I use chatgpt for some coding (shame me) and I have this function I don't understand:
escalc.df <- allmetadata %>%
group_by(!!sym(testvariable)) %>%
summarise(group = first(!!sym(testvariable)),
ai = sum(!!sym(hydratelevel) == "Present" & modelpresence > 0),
bi = sum(!!sym(hydratelevel) == "Present" & modelpresence == 0),
ci = sum(!!sym(hydratelevel) == "Absent" & modelpresence > 0),
di = sum(!!sym(hydratelevel) == "Absent" & modelpresence == 0))
And I don't know where to begin since I don't understand the function fully.
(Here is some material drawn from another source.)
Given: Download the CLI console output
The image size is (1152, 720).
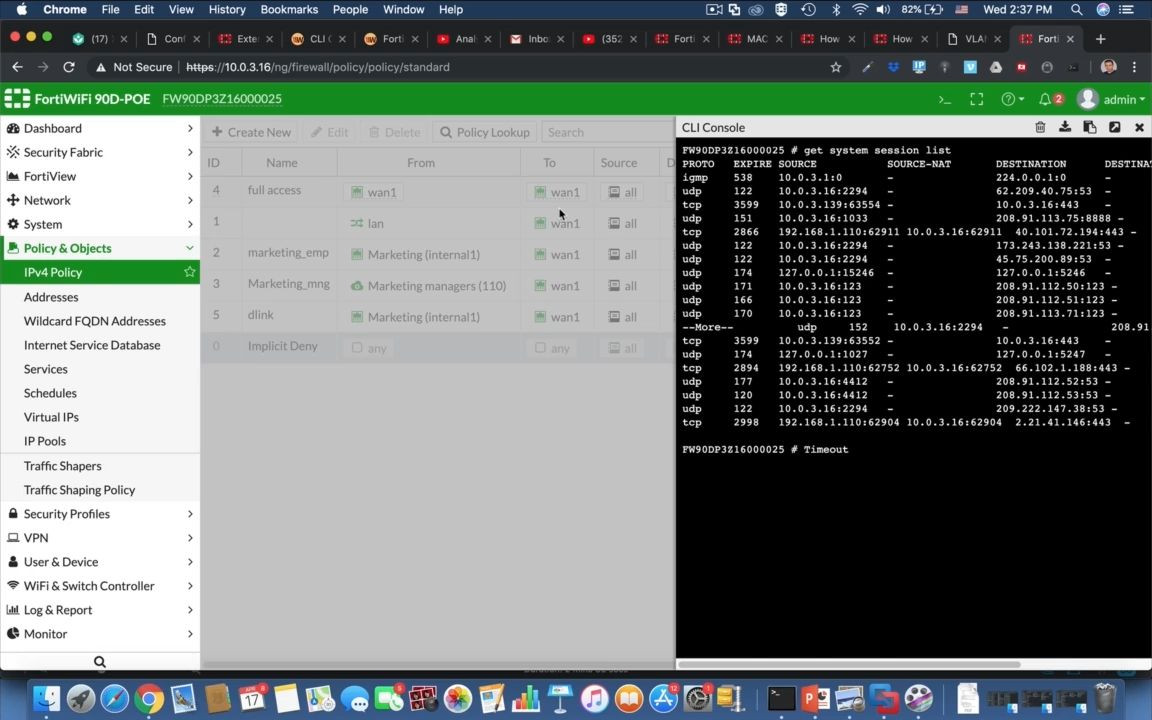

Could someone explain this code to me or even share a shortened/more simplified version?
I am expecting the df allmetadata
to be grouped by testvariable
(set earlier to match a specific allmetadata
column) then I want to sum the instances when allmetadata$modelpresence
is > or = to 0 for each variable in allmetadata$hydratelevel
. The values should be output into a new df escalc.df
with four columns: $ai
, $bi
, $ci
, and $di
.
For example, testvariable
can be $surfacelith
and hydratelevel
can be $AreaKnownHydrate
.
> dput(head(allmetadata))
structure(list(feature.id = c("AB094456", "AB094457", "AB094458",
"AB094459", "AB094460", "AB094461"), seq = c("cct", "cct", "cct",
"cct", "cct", "cct"), author = c("Inagaki", "Inagaki", "Inagaki",
"Inagaki", "Inagaki", "Inagaki"), yearPub = c(2003L, 2003L, 2003L,
2003L, 2003L, 2003L), yearCollected = c(2001L, 2001L, 2001L,
2001L, 2001L, 2001L), ocean = c("Pacific", "Pacific", "Pacific",
"Pacific", "Pacific", "Pacific"), region = c("SeaOkhotsk", "SeaOkhotsk",
"SeaOkhotsk", "SeaOkhotsk", "SeaOkhotsk", "SeaOkhotsk"), location = c("ShiretokoPeninsula",
"ShiretokoPeninsula", "ShiretokoPeninsula", "ShiretokoPeninsula",
"ShiretokoPeninsula", "ShiretokoPeninsula"), waterType = c("marine",
"marine", "marine", "marine", "marine", "marine"), methaneForm = c("HYD",
"HYD", "HYD", "HYD", "HYD", "HYD"), waterDepth = c(1225, 1225,
1225, 1225, 1225, 1225), sedDepth = c("UNK", "UNK", "UNK", "UNK",
"UNK", "UNK"), latitude = c(44.5275, 44.5275, 44.5275, 44.5275,
44.5275, 44.5275), longitude = c(145.0041, 145.0041, 145.0041,
145.0041, 145.0041, 145.0041), sedProfile = c("UNK", "UNK", "UNK",
"UNK", "UNK", "UNK"), sampleType = c("sediment", "sediment",
"sediment", "sediment", "sediment", "sediment"), porosity = c(81.5954,
81.5954, 81.5954, 81.5954, 81.5954, 81.5954), surfaceTOC = c(2.1923,
2.1923, 2.1923, 2.1923, 2.1923, 2.1923), surfacelith = c("clay",
"clay", "clay", "clay", "clay", "clay"), locationUSGSdatabase = c(NA_character_,
NA_character_, NA_character_, NA_character_, NA_character_, NA_character_
), LatUSGSdatabase = c(NA_real_, NA_real_, NA_real_, NA_real_,
NA_real_, NA_real_), LongUSGSdatabase = c(NA_real_, NA_real_,
NA_real_, NA_real_, NA_real_, NA_real_), AreaKnownHydrate = c("Absent",
"Absent", "Absent", "Absent", "Absent", "Absent"), ExactHydratePresent = c("UNK",
"UNK", "UNK", "UNK", "UNK", "UNK"), hydInfoSource = c("UNK",
"UNK", "UNK", "UNK", "UNK", "UNK"), modelpresence = c(0, 0, 0,
0, 0, 0)), row.names = c(NA, 6L), class = "data.frame")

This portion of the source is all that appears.